Given passage
☆ ☆ ☆ ☆ ☆ ☆ ☆
LAS VEGAS--The irony never fails to smack us in the face. Every year, the flood of conference-goers at the Consumer Electronics Show and other technology events strain the cellular networks to their limits--and beyond--leaving thousands of people hopelessly disconnected to the outside world.
Every year, the carriers vow to prepare for the massive confab, bringing in portable cellular towers, adding antennas and signal repeaters, and adding capacity especially for the show. But every year, the same kind of network hiccups occur, leaving us to wonder why the carriers, who pay so much to represent themselves here, never seem to learn.
CNET's Brian Bennett was standing at a T-Mobile press event, T-Mobile phone in hand, unsuccessfully trying to tweet about meeting the carrier's TV mouthpiece, actress/model Carly Foulkes. He couldn't get enough signal in the event room within the Venetian hotel.
☆ ☆ ☆ ☆ ☆ ☆ ☆
Provided records
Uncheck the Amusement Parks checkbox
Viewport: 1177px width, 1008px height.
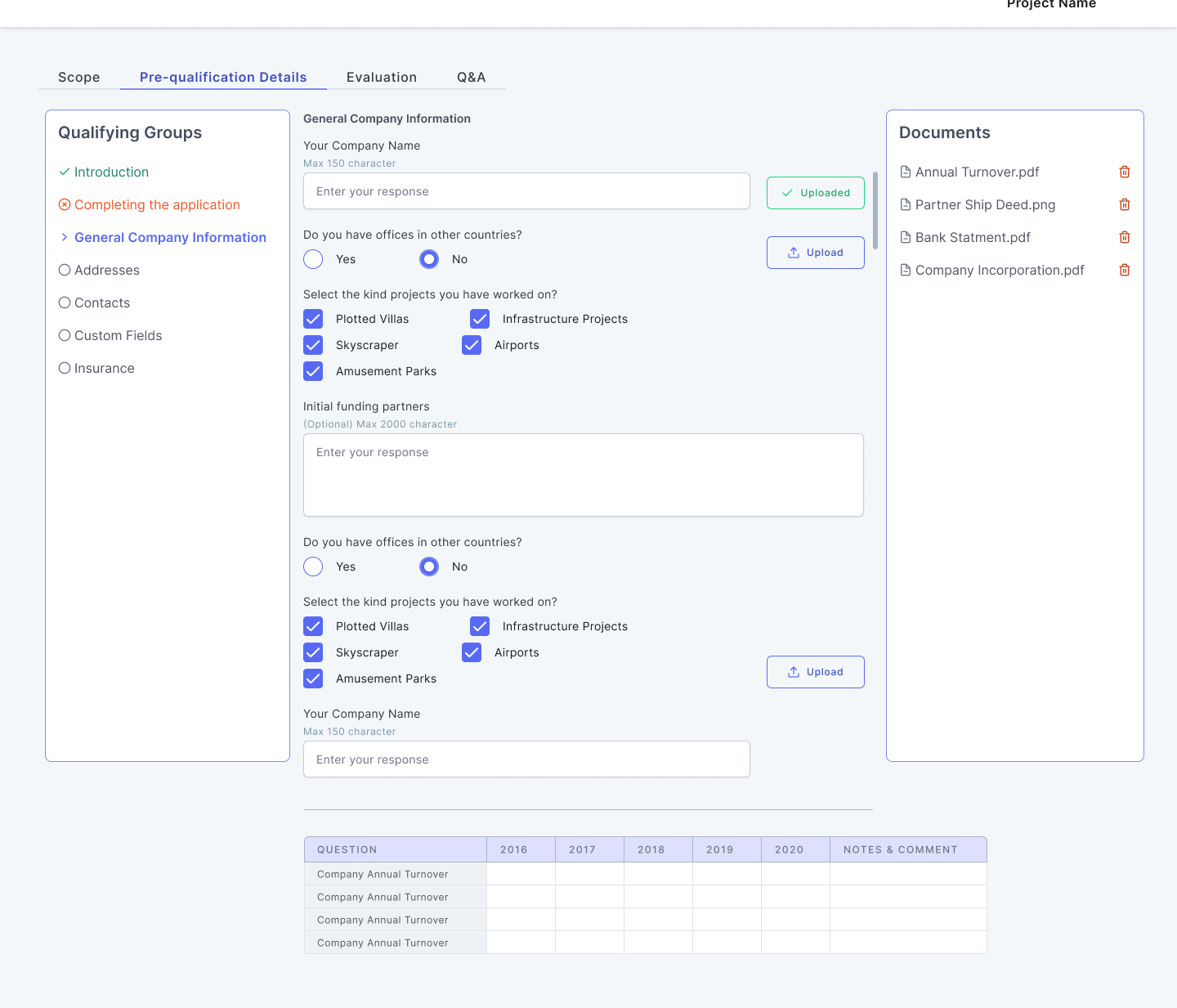pos(313,371)
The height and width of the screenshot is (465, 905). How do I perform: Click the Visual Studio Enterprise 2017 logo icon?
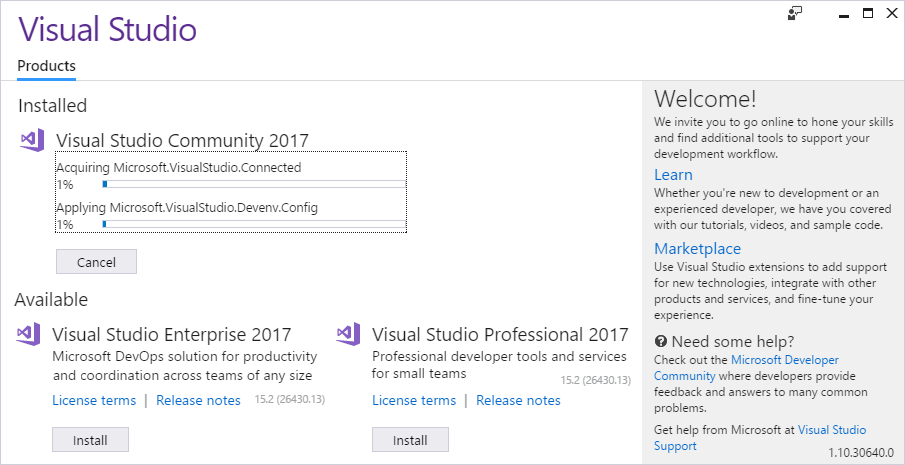28,334
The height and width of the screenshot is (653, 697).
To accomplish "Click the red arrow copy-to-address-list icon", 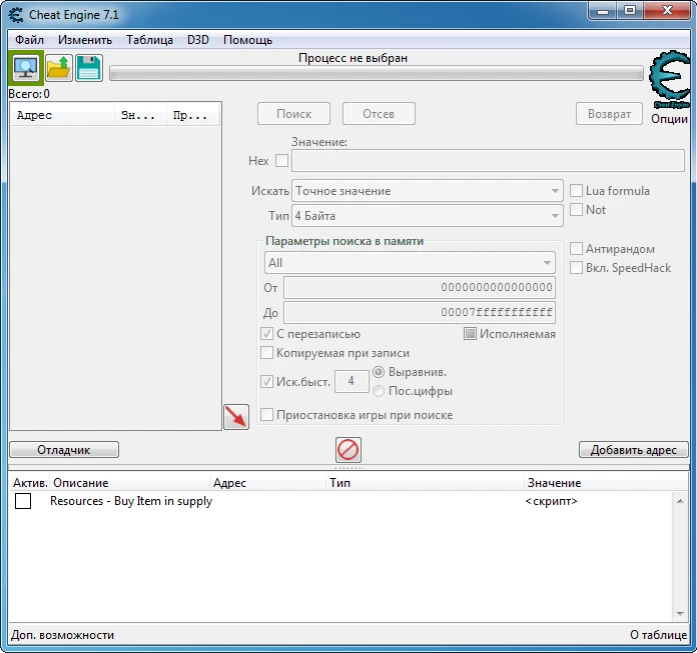I will point(236,416).
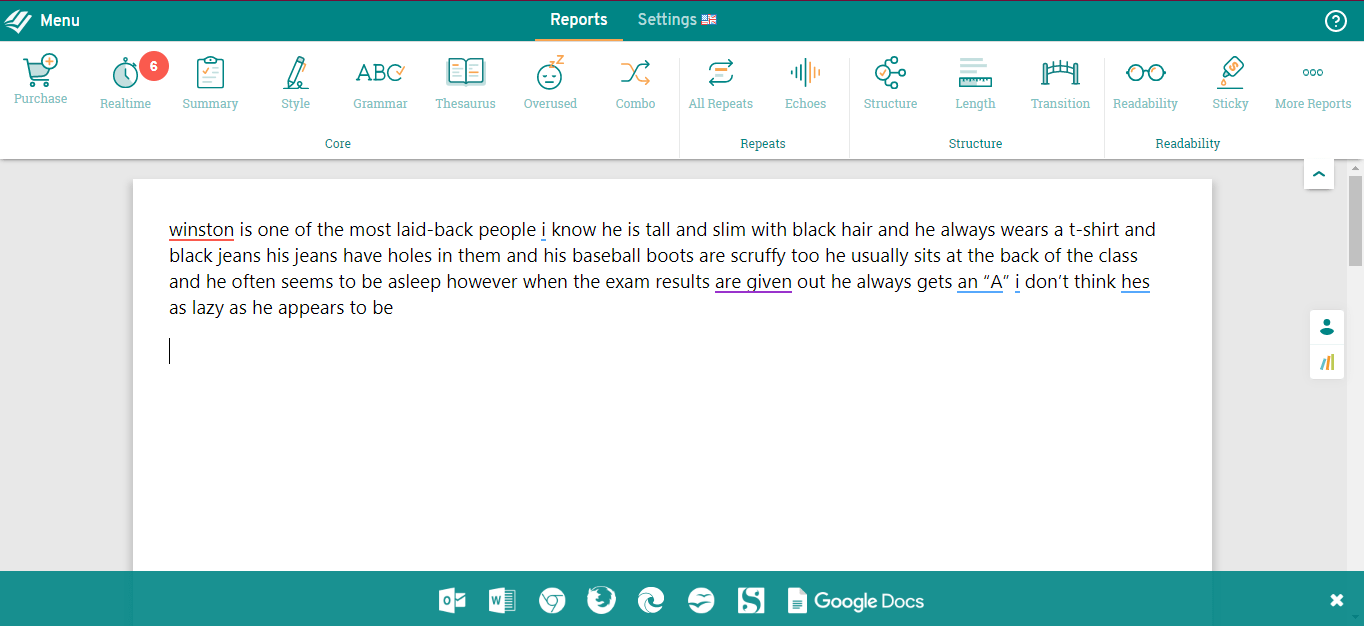The width and height of the screenshot is (1364, 626).
Task: Run the Style report
Action: tap(295, 84)
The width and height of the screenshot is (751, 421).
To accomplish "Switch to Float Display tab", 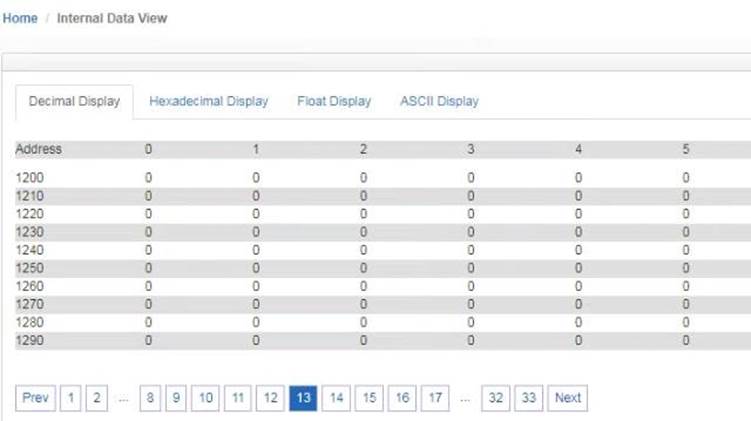I will (x=334, y=101).
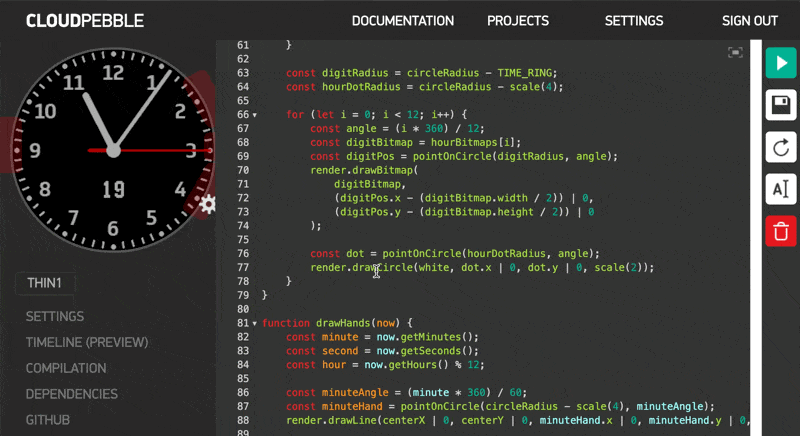Go to the Projects page
The image size is (800, 436).
coord(517,20)
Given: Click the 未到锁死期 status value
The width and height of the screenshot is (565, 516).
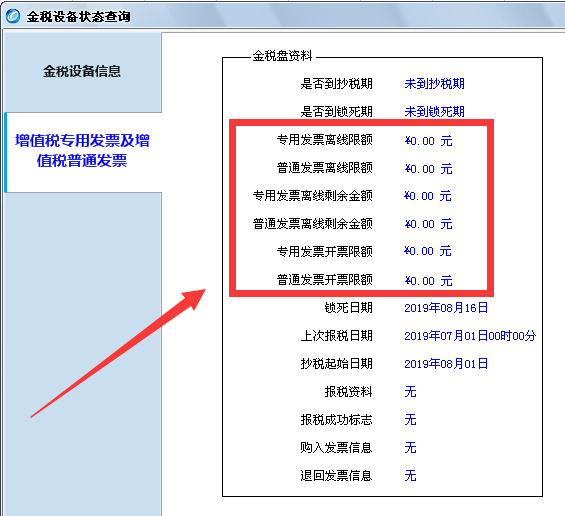Looking at the screenshot, I should pos(434,112).
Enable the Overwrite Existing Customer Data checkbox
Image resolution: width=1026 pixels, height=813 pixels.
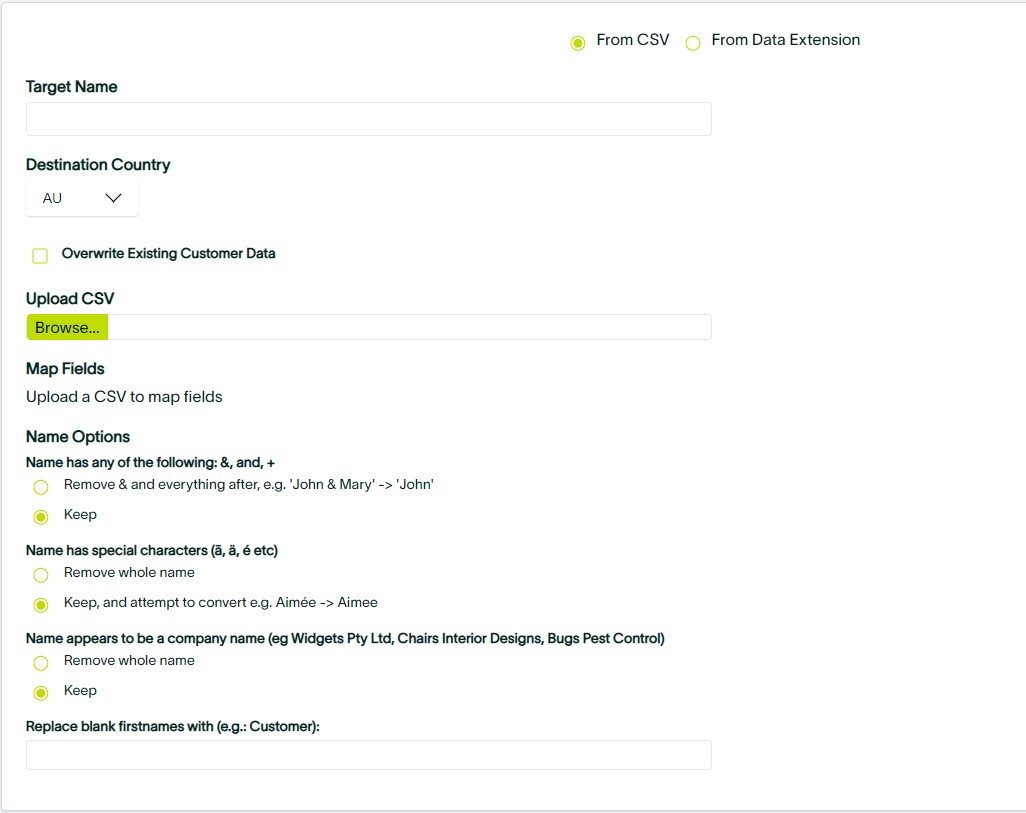click(x=40, y=256)
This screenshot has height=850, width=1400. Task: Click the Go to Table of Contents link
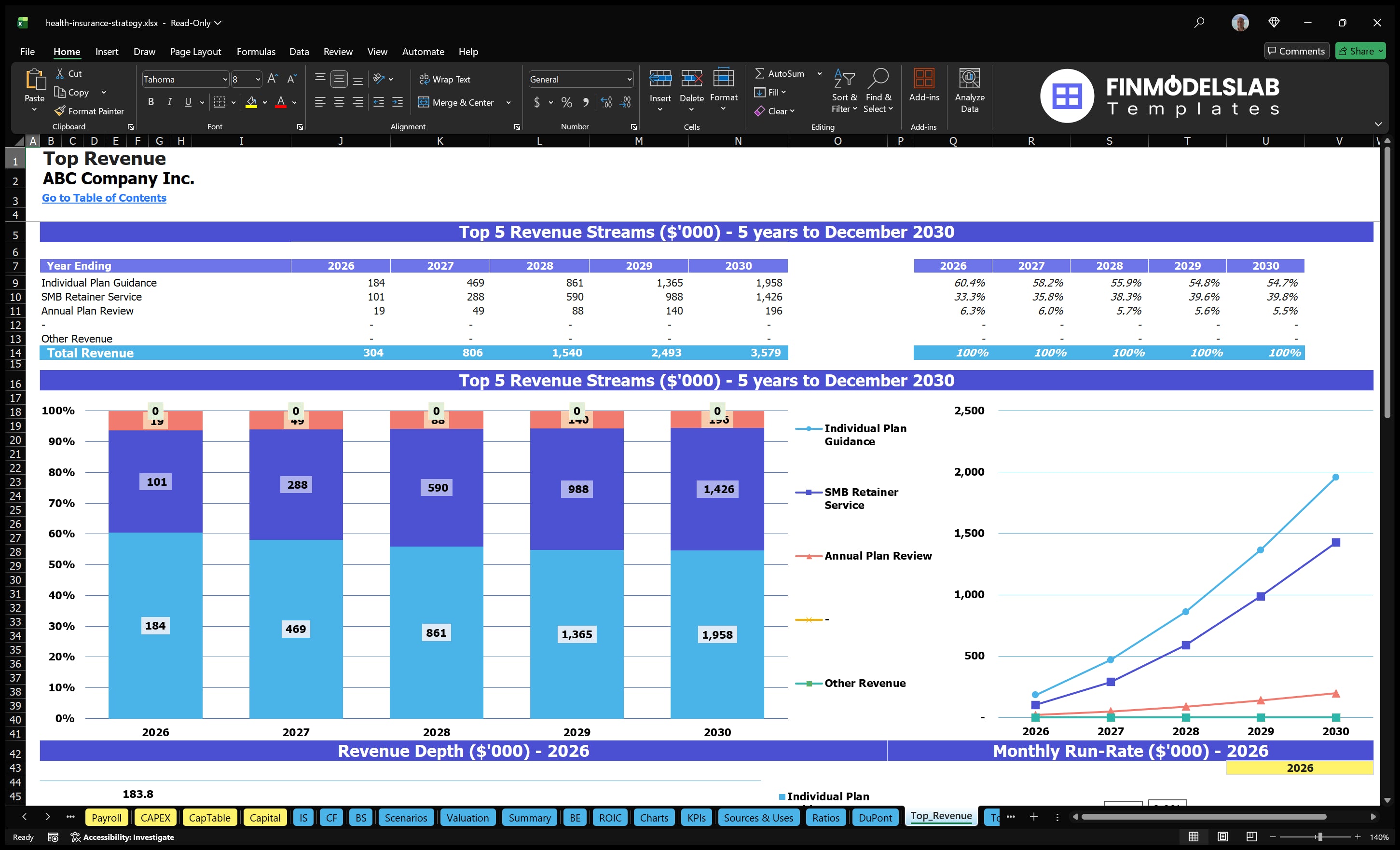click(x=104, y=198)
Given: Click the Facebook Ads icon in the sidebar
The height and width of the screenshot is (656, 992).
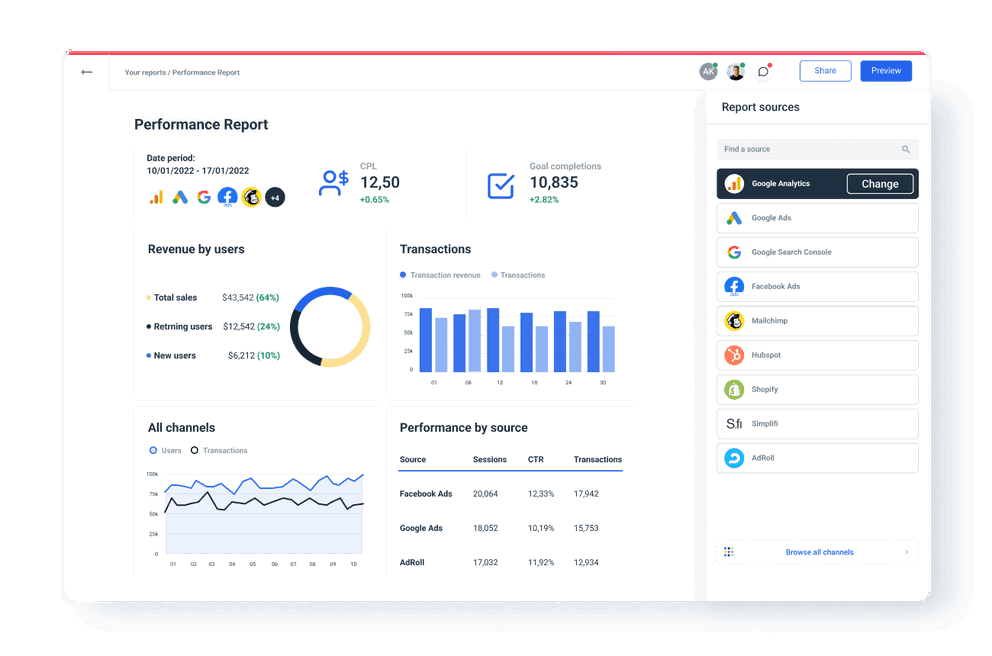Looking at the screenshot, I should [734, 286].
☆ ☆ ☆ ☆ ☆ ☆ ☆
Work to do
1) Return the stretch of the CES network text from "Every year, the carriers" through "the Venetian hotel.", copied word for word.
2) In the CES network text, what was Brian Bennett trying to do at the T-Mobile press event?

In response
1)
Every year, the carriers vow to prepare for the massive confab, bringing in portable cellular towers, adding antennas and signal repeaters, and adding capacity especially for the show. But every year, the same kind of network hiccups occur, leaving us to wonder why the carriers, who pay so much to represent themselves here, never seem to learn.
CNET's Brian Bennett was standing at a T-Mobile press event, T-Mobile phone in hand, unsuccessfully trying to tweet about meeting the carrier's TV mouthpiece, actress/model Carly Foulkes. He couldn't get enough signal in the event room within the Venetian hotel.

2) He was trying to tweet about meeting Carly Foulkes, T-Mobile's TV mouthpiece.